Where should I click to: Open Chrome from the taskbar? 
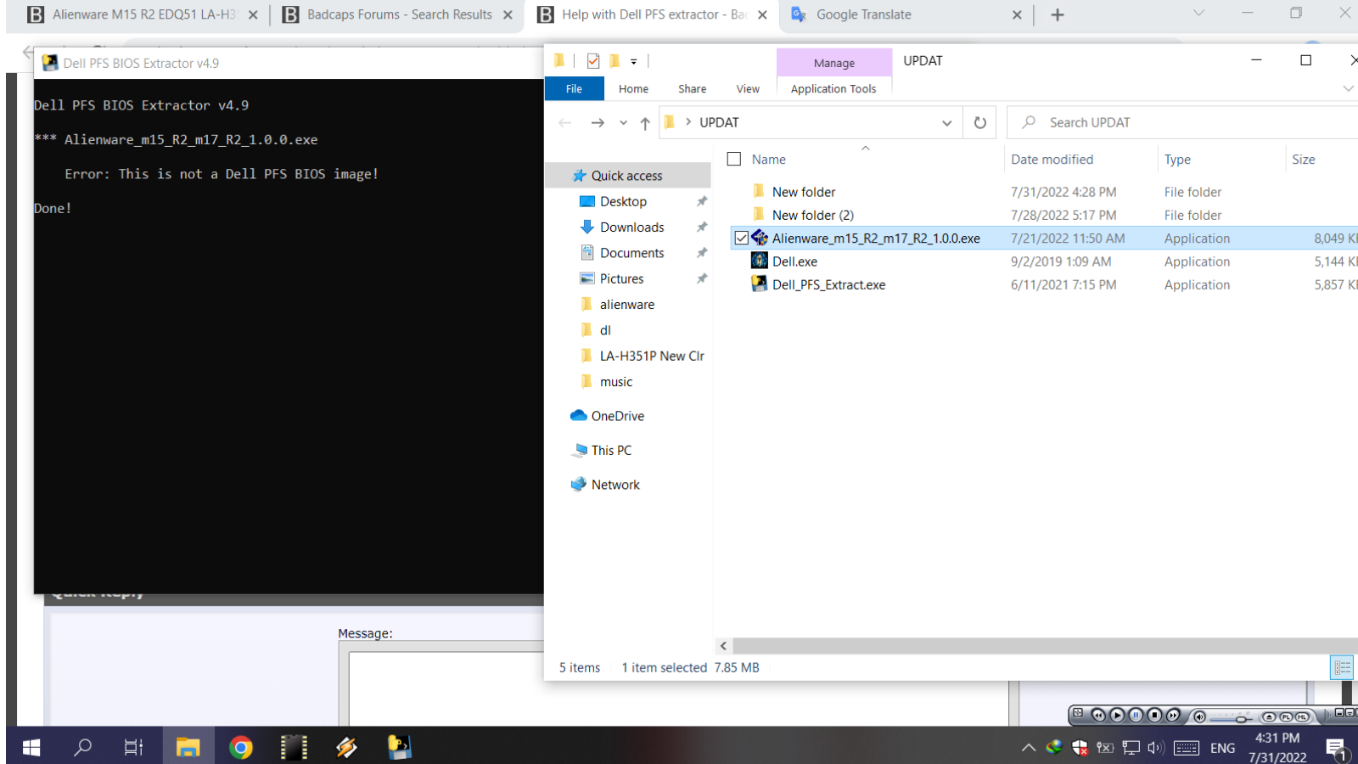[241, 747]
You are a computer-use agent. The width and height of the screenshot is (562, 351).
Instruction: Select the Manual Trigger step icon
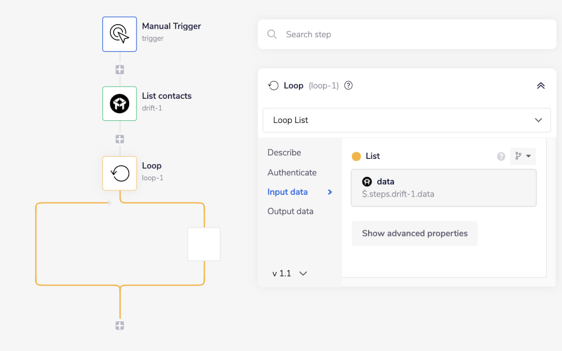click(x=119, y=34)
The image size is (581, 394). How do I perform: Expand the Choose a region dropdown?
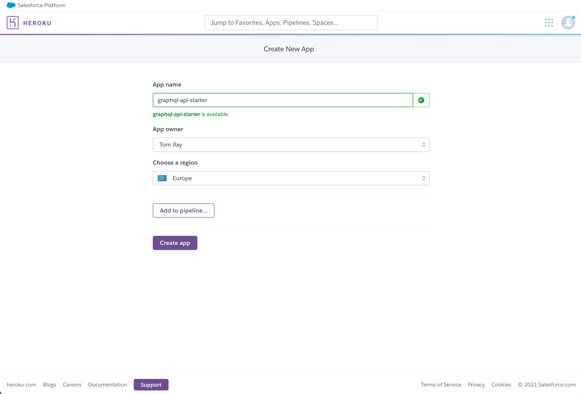pyautogui.click(x=291, y=178)
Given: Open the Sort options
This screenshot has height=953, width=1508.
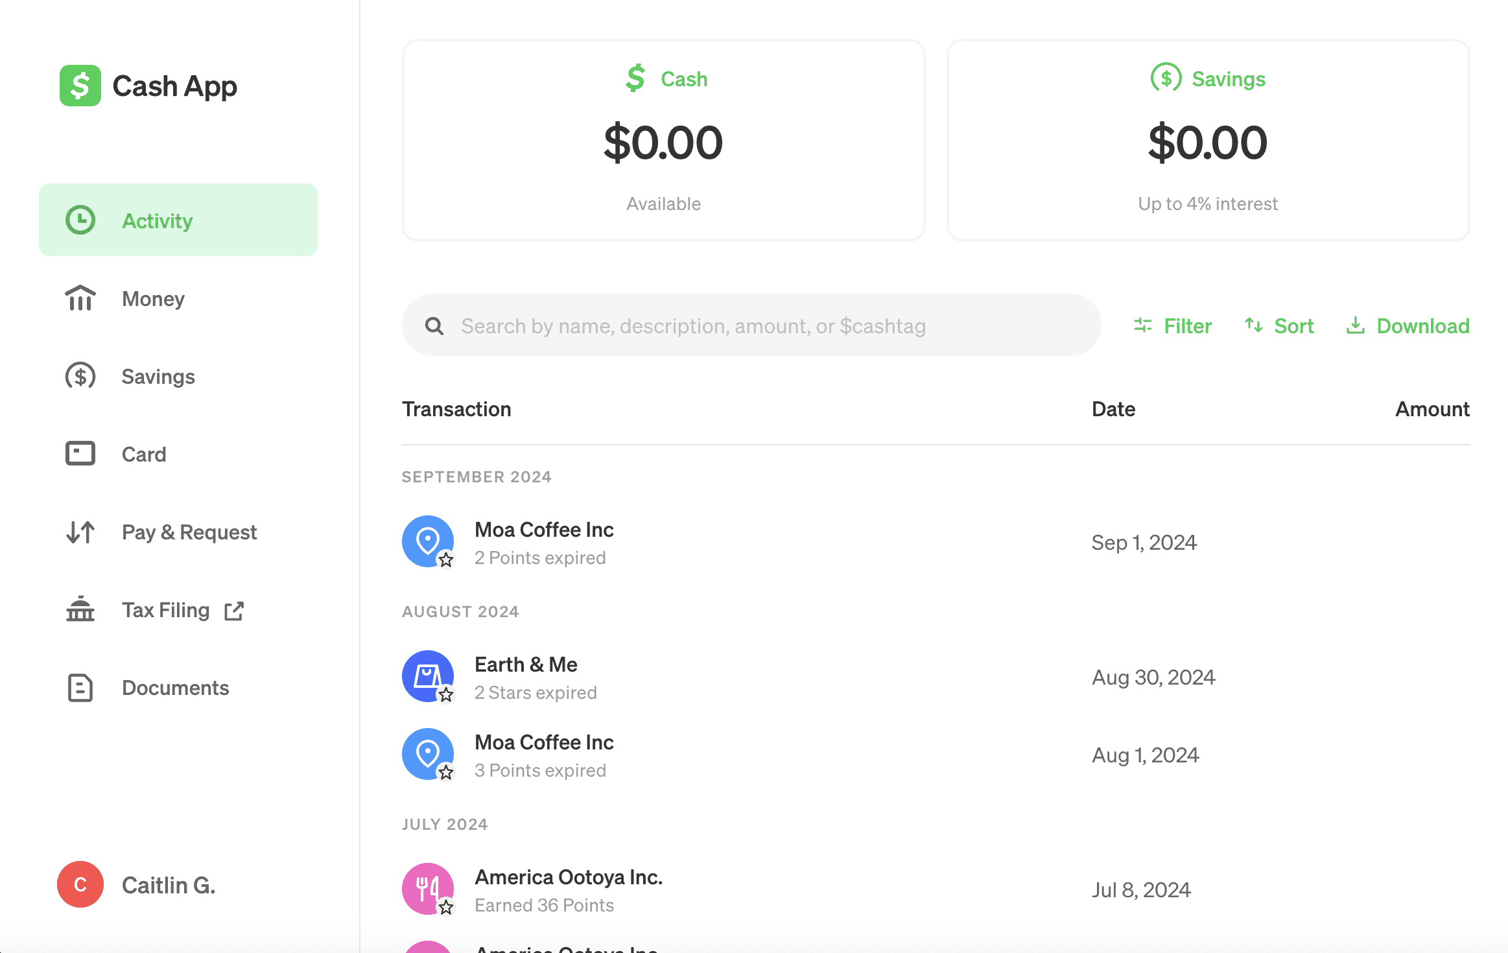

_ _ _

» What to produce
Which lines in the rows above contain the string "screenshot"? Return each of them in full, matching case exactly.

» Task output
You are a computer-use agent. The width and height of the screenshot is (562, 351).
This screenshot has height=953, width=1508.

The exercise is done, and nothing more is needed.